Work item:
Reproduce exactly, and only, the lines below from the one containing "Where should I click to: Click" through the one containing "Go to home via".

Top of Input data

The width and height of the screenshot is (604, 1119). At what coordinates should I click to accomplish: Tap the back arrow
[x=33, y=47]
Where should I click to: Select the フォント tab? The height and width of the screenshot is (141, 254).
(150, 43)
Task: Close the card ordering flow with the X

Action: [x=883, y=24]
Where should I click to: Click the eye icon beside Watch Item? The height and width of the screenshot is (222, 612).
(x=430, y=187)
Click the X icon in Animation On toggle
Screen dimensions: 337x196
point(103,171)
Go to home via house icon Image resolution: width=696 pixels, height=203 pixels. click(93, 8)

Bottom of Input data
Top of Input data

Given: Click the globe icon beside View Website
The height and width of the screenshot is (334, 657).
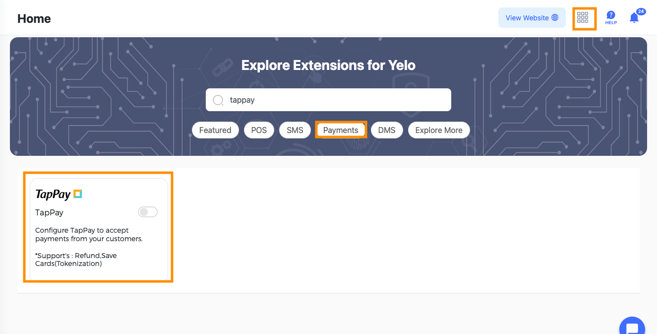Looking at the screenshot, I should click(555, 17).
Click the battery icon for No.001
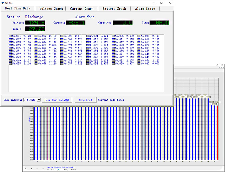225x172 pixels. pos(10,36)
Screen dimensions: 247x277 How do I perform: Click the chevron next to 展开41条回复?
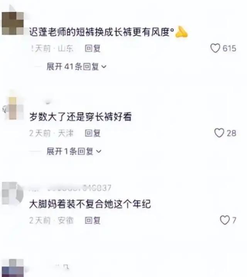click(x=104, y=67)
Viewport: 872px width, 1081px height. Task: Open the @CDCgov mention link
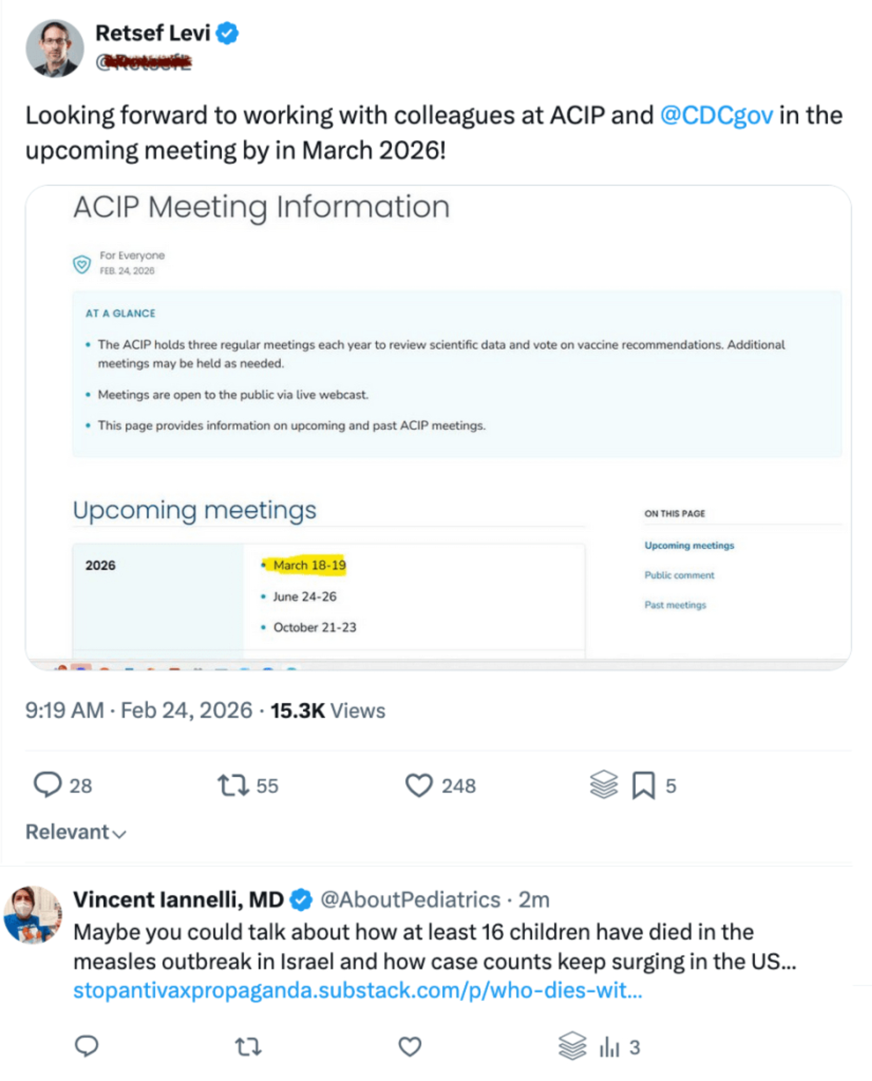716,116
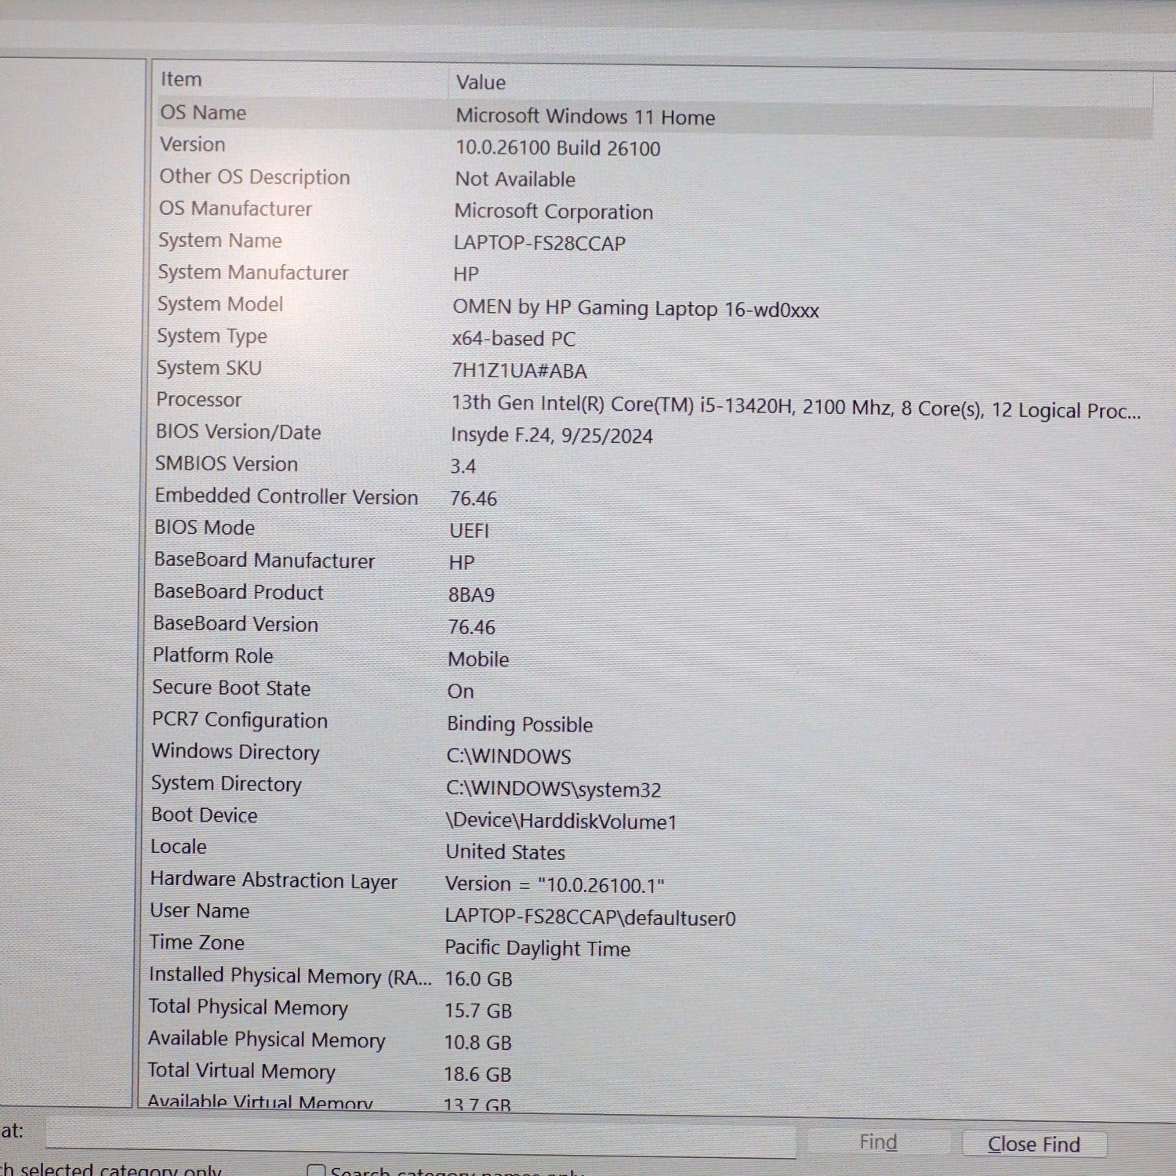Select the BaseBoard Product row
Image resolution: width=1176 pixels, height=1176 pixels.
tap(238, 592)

Bottom of Input data

Response to this exercise:
Where should I click to: Click the eye icon beside Watch Item? The height and width of the screenshot is (222, 612).
(x=430, y=187)
Click the X icon in Animation On toggle
Screen dimensions: 337x196
point(103,171)
Go to home via house icon Image resolution: width=696 pixels, height=203 pixels. click(93, 8)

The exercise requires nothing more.